00:01
It's important when you're thinking about CPR
and how you're going to discuss this
with patients and families
that prognosis of CPR
and, you know, what happens afterwards after a cardiac
arrest of whether or not it's going to be successful.
00:19
And there are three ways
to think about prognosis.
00:22
There's immediate survival after the CPR attempt,
so, do you restore the heart and the breathing?
There's survival to hospital discharge.
00:33
So, maybe right after the arrest,
you've brought the person back
but they actually don't survive
to leave the hospital.
00:41
And then, the third way to think about prognosis
is survival with intact neurologic function.
00:46
So, in that period of time where they
were getting hypoxic or, you know, anoxic
because they weren't having
any kind of circulation,
did they suffer any neurologic
consequence as a result of that?
Some brain injury from the hypoxia.
01:03
And there are going to be two things
that are going to be important
in thinking about whether or not
the CPR is going to be successful.
01:12
There may be CPR factors themselves,
but also, patient factors
that will confer whether or not there's
going to be a good or poor prognosis.
01:21
So, let's look a little bit closer at the factors
with regard to the resuscitation efforts themselves.
01:27
So, whether it's in hospital or out of hospital.

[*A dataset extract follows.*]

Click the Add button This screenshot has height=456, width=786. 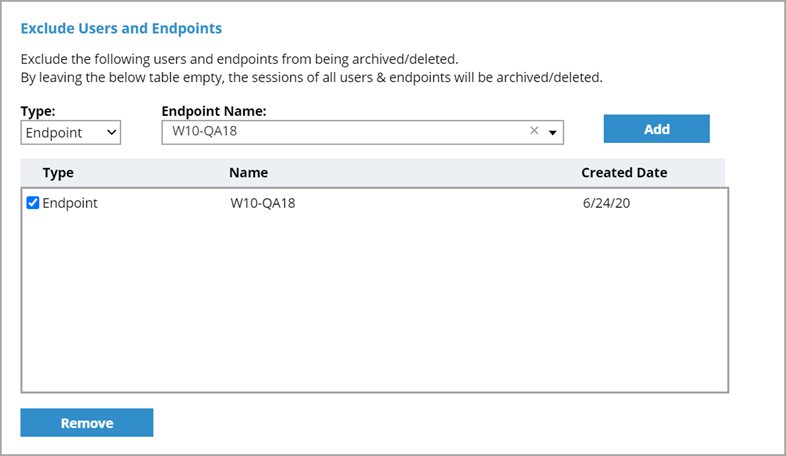(x=656, y=129)
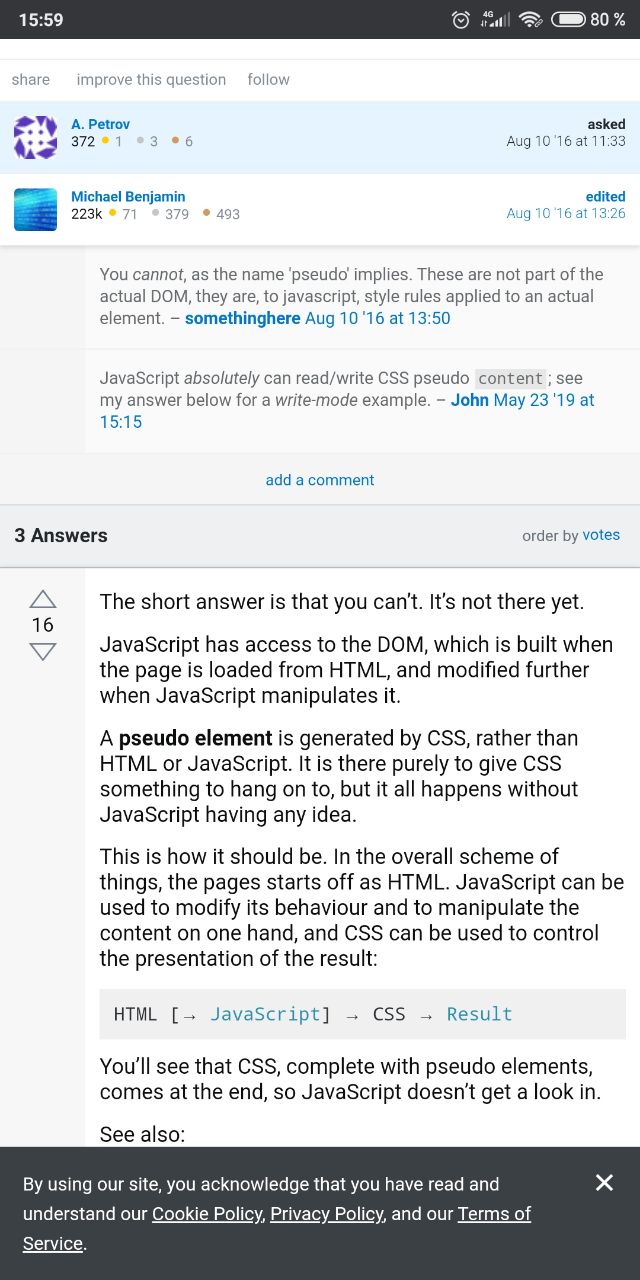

If it's out of hospital in the community
and the person suffers a cardiac arrest,
much more likely that the person
will not survive the cardiac arrest because
you haven't been able to institute CPR immediately.
01:45
Whether it's witnessed or unwitnessed.
01:47
Obviously, if it's unwitnessed and then,
someone comes along and finds the person unconscious
without pulse or breathing, much more likely
that they will not survive a CPR attempt
at that point as opposed to when they - when it's been
witnessed and someone is able to intervene right away.
02:06
The time to initiation
of the CPR will matter.
02:09
So, if it's done as quickly as possible,
you start CPR and chest compressions
and so on, better chance of survival
than if you delay the initiation of the CPR.
02:22
What cause the cardiac
arrest to a matter?
So, if the initial rhythm is ventricular
fibrillation or ventricular tachycardia,
much more likely that the CPR
efforts will be successful
than if it were asystole
or pulsus electrical alternans.
02:39
And because, you know, the fibrillation,
the ventricular fibrillation might speak to whether or not
there's a, you know, good or bad prognosis,
it's how quickly can you defibrillate,
get them out of that abnormal rhythm.
The quicker that's done, the better the prognosis.
02:57
And then, you know, as you're doing all these efforts,
it's the time that it takes to return
to spontaneous circulation,
what we call the ROSC.
03:07
The quicker that's done, the better
the chance of the survival of the patient.
03:13
And how long you need to do the resuscitation
will also bear on prognosis.
03:19
So, the longer it takes,
the worse the outcome will be.
03:23
If you're able to restore new spontaneous
circulation relatively quickly, defibrillate
to get them out of the abnormal
rhythm, do that all quickly,
better chance that the
person's going to survive.
03:37
There are going to be patient factors
that also bear on prognosis.
03:41
I'm going to go through a few that will mean
that it's actually a worse prognosis,
much more likely that the patient
will die as a result of the cardiac arrest
than that the resuscitation
efforts will be successful.
03:54
So, a patient that's undergone major trauma,
you know, so, a car accident
or, you know, a battlefield scenario,
you know, significant damage to the body,
unlikely that you're going to be able
to restore circulation and breathing.
04:11
A patient that's had an acute stroke,
if they suffer cardiac arrest in the midst of that acute stroke,
the literature shows that
there's a worse prognosis there.
04:21
Patients with either metastatic or hematologic cancers,
really the, you know, cardiac arrest at that point
is maybe more a reflection of the advancement
of their cancer and their body shutting down
than it is that there's anything that
is reversible with their cardiac condition.
04:41
Sepsis also confers a worse prognosis.
So, a person that might be,
you know, hypotensive
as a result of being septic.
04:51
And then, you know, their heart stops in
that situation, much more unlikely that cardiac arrest
will be successful or cardiac pulmonary
resuscitation will be successful.
05:03
If a person has multiple comorbidities,
it's not, you know, a primary cardiac problem
but other non-cardiac issues,
and they've been sick,
you know, from a result of all those comorbidities,
also unlikely that they would survive the CPR.
05:20
The literature shows that, you know,
liver failure in particular,
so, that end organ failure also
confers a worse prognosis in CPR.
05:31
When the, you know, studies have been done
that's also shown that patients
that are admitted from a skilled nursing facility,
sort of already a reflection that they are physically weakened,
they might also have less of a chance of
survival of cardiopulmonary resuscitation.
05:51
And also, the older individuals,
if your age is greater than 80 years old,
that also confers a worse prognosis.